There was really no other option. I wasn’t ready to raise a baby. I was still just a baby myself. So one Saturday morning we all loaded up in the car and drove to the “big city” to have a part of me destroyed. I remember we stopped an ate some McDonald’s on the way there and I had told the baby that would be her last meal. I wasn’t prepared for what was going to happen next. I remember the waiting room. There were other girls just as young as I was in there too. They all kind of looked down as to not be noticed, but we all knew what was going to happen. My Mom told them not to give me any pain medication, she was kind like that. Plus I am sure she wanted to make a lasting impression so that I would remember for future reference. The pain was excruciating. I screamed and cried the whole entire time. My voice filled that entire office space. The ghost of my former self-lie there dead. I died along with my baby that day. I left a piece of my soul on that table. I know my Mom did what was best for me, but it still hurt. I already had felt a connection to something that would’ve been mine. Finally, someone to love and someone finally to love me.

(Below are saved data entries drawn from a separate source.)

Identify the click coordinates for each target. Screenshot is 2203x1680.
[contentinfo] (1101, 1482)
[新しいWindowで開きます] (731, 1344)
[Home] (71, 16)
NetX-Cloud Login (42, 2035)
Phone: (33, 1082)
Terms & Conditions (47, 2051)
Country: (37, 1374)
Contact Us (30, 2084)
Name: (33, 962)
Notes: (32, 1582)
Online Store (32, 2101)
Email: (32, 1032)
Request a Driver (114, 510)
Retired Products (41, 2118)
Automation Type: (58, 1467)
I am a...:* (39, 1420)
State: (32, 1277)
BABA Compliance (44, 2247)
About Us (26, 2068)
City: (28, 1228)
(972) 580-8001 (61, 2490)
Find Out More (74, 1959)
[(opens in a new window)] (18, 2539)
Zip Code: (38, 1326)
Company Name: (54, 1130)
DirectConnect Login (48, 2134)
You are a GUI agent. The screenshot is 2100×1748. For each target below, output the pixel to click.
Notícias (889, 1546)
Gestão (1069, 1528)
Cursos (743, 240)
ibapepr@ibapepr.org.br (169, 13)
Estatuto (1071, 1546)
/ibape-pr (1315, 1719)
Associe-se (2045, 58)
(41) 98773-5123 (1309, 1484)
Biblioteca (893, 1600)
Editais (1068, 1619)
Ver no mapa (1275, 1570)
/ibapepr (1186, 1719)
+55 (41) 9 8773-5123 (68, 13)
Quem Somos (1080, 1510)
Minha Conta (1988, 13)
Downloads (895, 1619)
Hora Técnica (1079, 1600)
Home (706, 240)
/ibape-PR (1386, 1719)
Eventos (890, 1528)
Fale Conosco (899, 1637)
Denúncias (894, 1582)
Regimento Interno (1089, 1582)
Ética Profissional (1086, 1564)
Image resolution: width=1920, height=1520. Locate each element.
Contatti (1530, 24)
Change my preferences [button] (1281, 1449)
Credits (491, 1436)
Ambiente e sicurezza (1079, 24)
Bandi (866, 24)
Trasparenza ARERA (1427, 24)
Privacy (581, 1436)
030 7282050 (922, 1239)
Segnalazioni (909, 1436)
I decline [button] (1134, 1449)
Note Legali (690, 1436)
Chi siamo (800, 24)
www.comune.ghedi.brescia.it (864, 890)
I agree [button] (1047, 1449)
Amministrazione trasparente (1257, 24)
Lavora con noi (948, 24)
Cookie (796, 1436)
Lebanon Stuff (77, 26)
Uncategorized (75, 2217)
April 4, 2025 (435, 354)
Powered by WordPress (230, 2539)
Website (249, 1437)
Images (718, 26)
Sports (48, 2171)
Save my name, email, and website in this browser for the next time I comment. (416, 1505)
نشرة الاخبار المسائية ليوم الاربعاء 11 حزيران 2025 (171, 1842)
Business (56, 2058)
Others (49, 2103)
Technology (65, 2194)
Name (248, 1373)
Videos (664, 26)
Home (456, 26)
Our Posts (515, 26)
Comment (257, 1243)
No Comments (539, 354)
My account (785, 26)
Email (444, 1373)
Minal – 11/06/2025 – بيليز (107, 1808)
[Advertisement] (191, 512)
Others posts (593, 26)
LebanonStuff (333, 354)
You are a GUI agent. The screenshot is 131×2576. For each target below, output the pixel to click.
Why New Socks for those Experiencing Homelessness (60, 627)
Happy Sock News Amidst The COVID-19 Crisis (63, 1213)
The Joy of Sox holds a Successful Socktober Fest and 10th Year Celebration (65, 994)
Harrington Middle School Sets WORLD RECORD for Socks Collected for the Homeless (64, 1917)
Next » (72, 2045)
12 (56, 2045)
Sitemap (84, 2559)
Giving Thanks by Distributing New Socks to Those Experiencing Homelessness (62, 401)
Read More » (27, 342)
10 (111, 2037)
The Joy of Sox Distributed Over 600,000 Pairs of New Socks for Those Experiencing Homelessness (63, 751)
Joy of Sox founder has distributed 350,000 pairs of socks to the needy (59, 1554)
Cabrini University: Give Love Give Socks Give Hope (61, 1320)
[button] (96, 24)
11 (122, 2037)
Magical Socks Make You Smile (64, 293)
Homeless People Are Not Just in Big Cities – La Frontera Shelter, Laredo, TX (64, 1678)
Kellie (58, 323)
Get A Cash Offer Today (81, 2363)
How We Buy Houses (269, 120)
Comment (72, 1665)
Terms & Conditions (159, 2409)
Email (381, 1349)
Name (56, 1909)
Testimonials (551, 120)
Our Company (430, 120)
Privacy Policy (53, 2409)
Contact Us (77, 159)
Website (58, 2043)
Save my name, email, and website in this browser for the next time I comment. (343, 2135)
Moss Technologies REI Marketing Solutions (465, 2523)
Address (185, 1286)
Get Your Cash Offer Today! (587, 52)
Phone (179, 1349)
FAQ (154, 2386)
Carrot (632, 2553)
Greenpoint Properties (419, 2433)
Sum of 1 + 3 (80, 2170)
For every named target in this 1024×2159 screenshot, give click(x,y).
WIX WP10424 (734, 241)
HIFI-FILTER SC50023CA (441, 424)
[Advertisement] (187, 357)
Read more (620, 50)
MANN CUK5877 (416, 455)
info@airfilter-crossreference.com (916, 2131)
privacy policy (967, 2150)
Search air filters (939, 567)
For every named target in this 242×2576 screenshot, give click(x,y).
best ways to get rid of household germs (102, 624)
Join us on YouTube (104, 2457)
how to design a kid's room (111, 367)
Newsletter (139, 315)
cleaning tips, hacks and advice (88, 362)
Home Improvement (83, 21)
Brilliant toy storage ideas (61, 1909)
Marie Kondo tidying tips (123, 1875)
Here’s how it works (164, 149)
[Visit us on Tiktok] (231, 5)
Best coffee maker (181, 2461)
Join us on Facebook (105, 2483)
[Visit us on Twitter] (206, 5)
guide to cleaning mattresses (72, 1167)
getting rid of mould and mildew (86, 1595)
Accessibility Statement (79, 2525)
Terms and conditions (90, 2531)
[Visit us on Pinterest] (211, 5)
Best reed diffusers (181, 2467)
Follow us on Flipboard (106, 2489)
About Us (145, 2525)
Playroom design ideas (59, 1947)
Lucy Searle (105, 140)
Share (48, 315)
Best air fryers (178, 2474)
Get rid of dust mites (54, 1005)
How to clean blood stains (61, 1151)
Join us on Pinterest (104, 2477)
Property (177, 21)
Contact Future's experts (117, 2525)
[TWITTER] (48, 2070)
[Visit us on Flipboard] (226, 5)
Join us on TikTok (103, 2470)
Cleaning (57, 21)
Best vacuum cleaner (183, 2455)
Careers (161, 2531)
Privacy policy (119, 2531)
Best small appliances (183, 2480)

The disgrace, dirtiness, and shame that I felt carried with me throughout my whole entire life. I never made amends with myself or with him for what happened. Today as I sit here and write this I feel as if a burden has been lifted off my shoulders. I still feel an internal struggle as I try to make sense of everything that happened that day, but I know that airing out my secret takes away its power inside of me. And that’s all I am trying to do here. I am choosing to make peace with my past so that I can be more present today. I am writing this as an act of forgiveness to myself and to all of those who have found themselves in a similar situation. Life does get better, and you don’t have to carry around that story of shame unless you choose to.